>>
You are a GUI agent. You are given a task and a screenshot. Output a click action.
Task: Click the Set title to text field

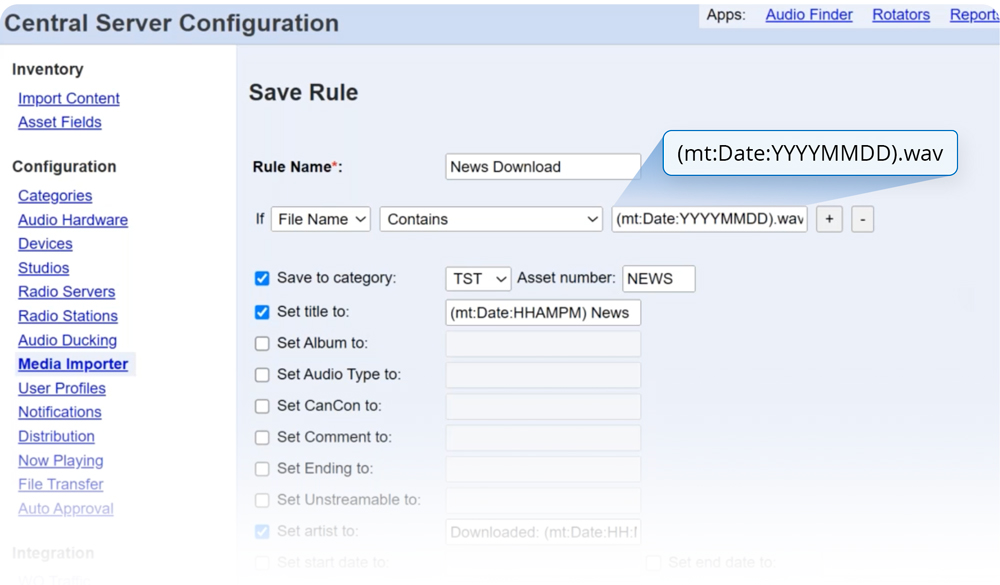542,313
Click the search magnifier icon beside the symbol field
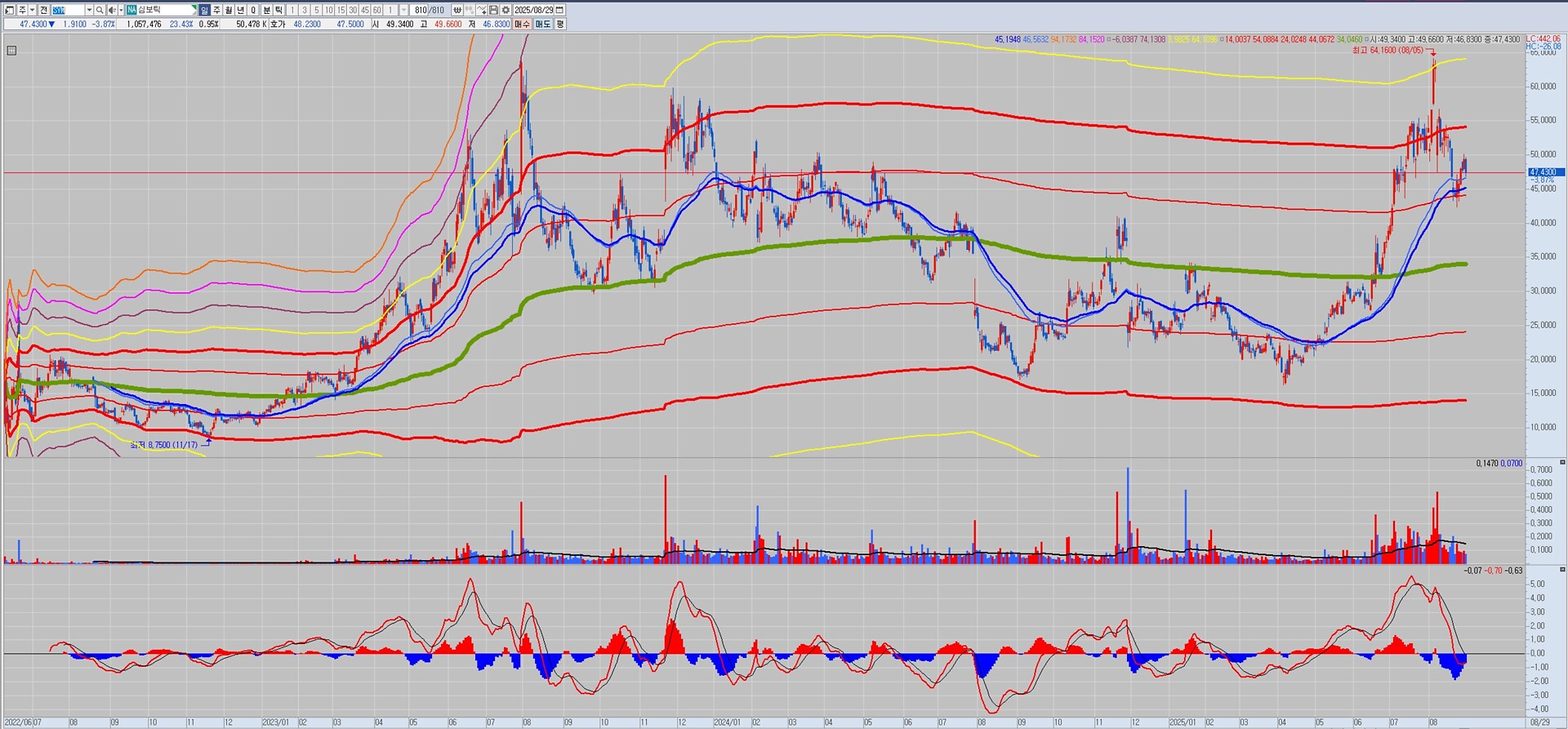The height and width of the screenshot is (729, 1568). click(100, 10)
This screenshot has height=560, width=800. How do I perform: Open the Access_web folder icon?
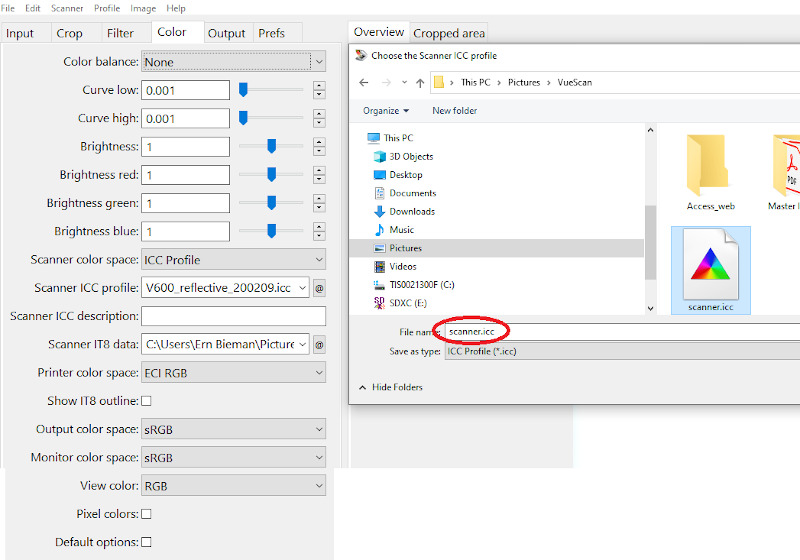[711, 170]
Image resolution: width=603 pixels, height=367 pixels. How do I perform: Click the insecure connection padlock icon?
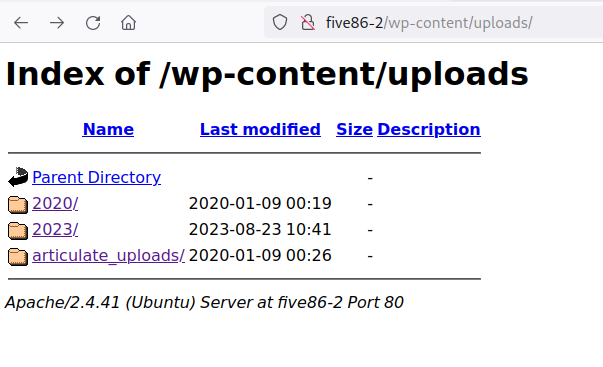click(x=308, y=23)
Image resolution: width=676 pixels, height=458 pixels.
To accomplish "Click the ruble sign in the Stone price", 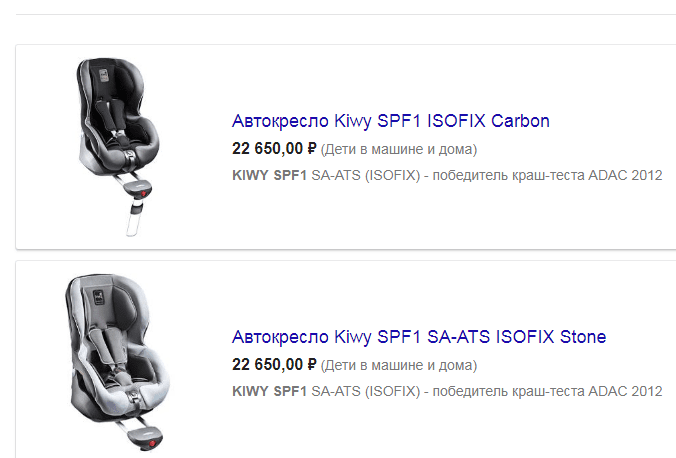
<<
Print each of the records above exactly as written, leaving no picture in the copy.

_ANSWER SECTION_.
You are a GUI agent. You are given a task and a screenshot. Output a click action.
Task: Click the Set title to text field

542,313
Click the search magnifier icon beside the symbol field
The height and width of the screenshot is (729, 1568). click(100, 10)
This screenshot has height=560, width=800. How do I perform: Open the Access_web folder icon?
[711, 170]
Image resolution: width=603 pixels, height=367 pixels. How do I perform: Click the insecure connection padlock icon?
click(x=308, y=23)
Image resolution: width=676 pixels, height=458 pixels.
To accomplish "Click the ruble sign in the Stone price", 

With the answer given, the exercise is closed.